Federal prosecutors recently obtained an indictment of Clarence Mumford Sr. for allegedly running a scam that enlisted ringers to take the Praxis teacher-licensing exam on behalf of would-be teachers in Tennessee, Arkansas and Mississippi. According to the indictment obtained by Western Tennessee's U.S. Attorney Edward Stanton III, Mumford, a former assistant principal, received between $1,500 and $3,000 for each test his ringers took. To get his test-takers into the room, he allegedly created fake identification cards and Social Security numbers.

Since the grand jury indicted Mumford this summer, the case -- highlighted by the Associated Press this weekend -- has expanded to include Mumford's son and several other teachers. His son, Clarence Mumford Jr., was indicted with having one such ringer take the test for him and then using his phony credentials to get a job. The middle-man whose alleged deception first tipped off investigators is scheduled to be sentenced on Dec. 7.

The Praxis is a teacher licensing exam used in 37 states, and is run by the Educational Testing Service.

In light of the breach, some are calling for an overhaul of the security procedures around teacher licensing exams. "The fact that this has been going on for so long and the whistle has only been blown now, that's grievous," said Randi Weingarten, president of the American Federation of Teachers. "If one sees something like that, action should be taken immediately. Security has to be revisited. This is a black eye."

Tom Ewing, an ETS spokesperson, told HuffPost that Praxis' security procedures haven't specifically been updated since the discovery of the cheating ring. "It's already a very, very thorough process that involves multiple government-issued ID checks, observation during testing, diagnosis of test scores after the fact," he said.

Issues with testing run the gamut from test security to rigor to a lack of a unified measure for what teachers should know before they step into the classroom. "There's different, contradictory exams in different places across the United States," Weingarten told The Huffington Post. "There's not one system that actually helps ensure that teachers feel prepared."

The bigger picture on teacher licensing exams, some say, is that they're too easy to begin with: Between 84 and 98 percent of test takers pass the Praxis, and according to a study by the Education Trust, none of the sections on the test "exceeded high school level." The education reform movement is fixated on improving teacher quality by making evaluations more rigorous and generally reforming the education preparation sector. Part of that agenda, supported by union officials and reform leaders alike, is to make teacher licensing exams significantly harder so that they screen out unqualified applicants before they ever make it to a classroom.

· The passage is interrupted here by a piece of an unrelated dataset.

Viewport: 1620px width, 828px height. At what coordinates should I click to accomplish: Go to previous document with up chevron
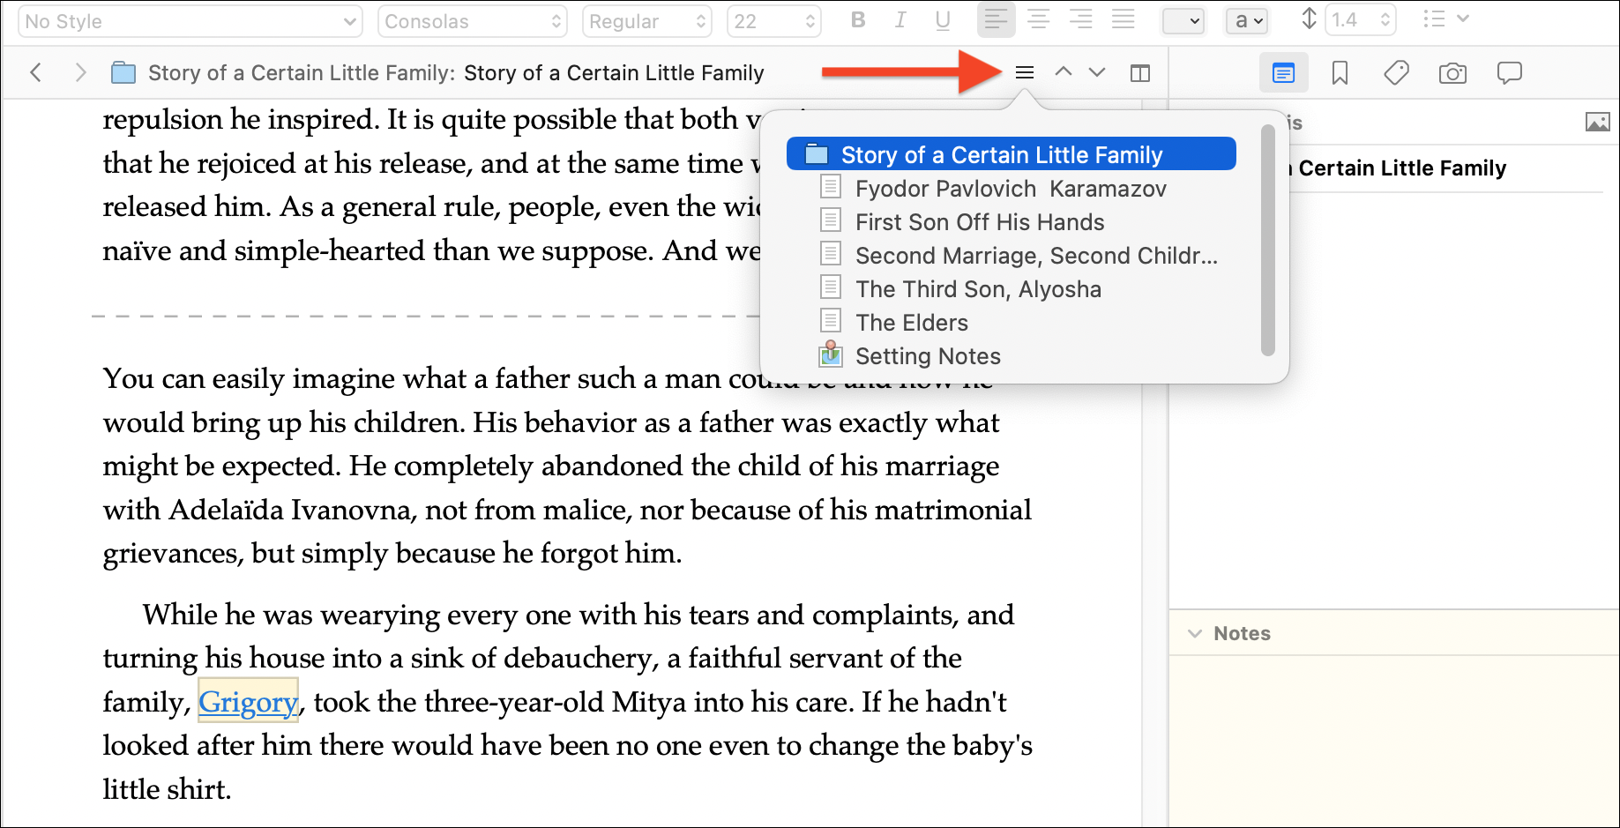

But as tests get harder, frauds like the those allegedly perpetrated in Memphis are likely to increase. "The harder it is to pass an exam, the easier it is to succumb to that pressure to cheat," said John Fremer, a former ETS employee who now works as the president of Caveon Test Security.

Discussions around teacher licensing exams echo much of the rhetoric around concerns with standardized testing for students in lower grades. In 2011, investigators in Georgia reported uncovering a massive cheating scandal in which teachers and principals in 44 schools altered student test scores, largely in response to consequences tied to test results.

"Cheating is always an outcome of anything that's hard to do if you don't think you can do it," said Kate Walsh, president of the National Council on Teacher Quality, who favors making the tests harder. "Human beings are going to cheat."

On Monday, Weingarten's AFT launched a campaign to "end the fixation" on standardized testing. Weingarten said the campaign will seek a viable replacement for the heavy emphasis on testing. Weingarten has also called for the creation of a "bar exam" for teachers, and the AFT, the nation's second-largest teacher's union, plans to release a detailed report on the topic next week.

But in the meantime, questions about Praxis security remain. "Why it took so long to catch this case, that's a great unanswered question," said Bob Schaeffer, who heads the group FairTest, a Washington, D.C.-based group that advocates against the heavy use of standardized testing. "Impersonation is easy to detect. Once you catch one person doing it, you unravel the ring."

Officials at Stanton's office declined to comment on the record, saying the investigation was ongoing. Mumford's attorney did not respond for requests for comment.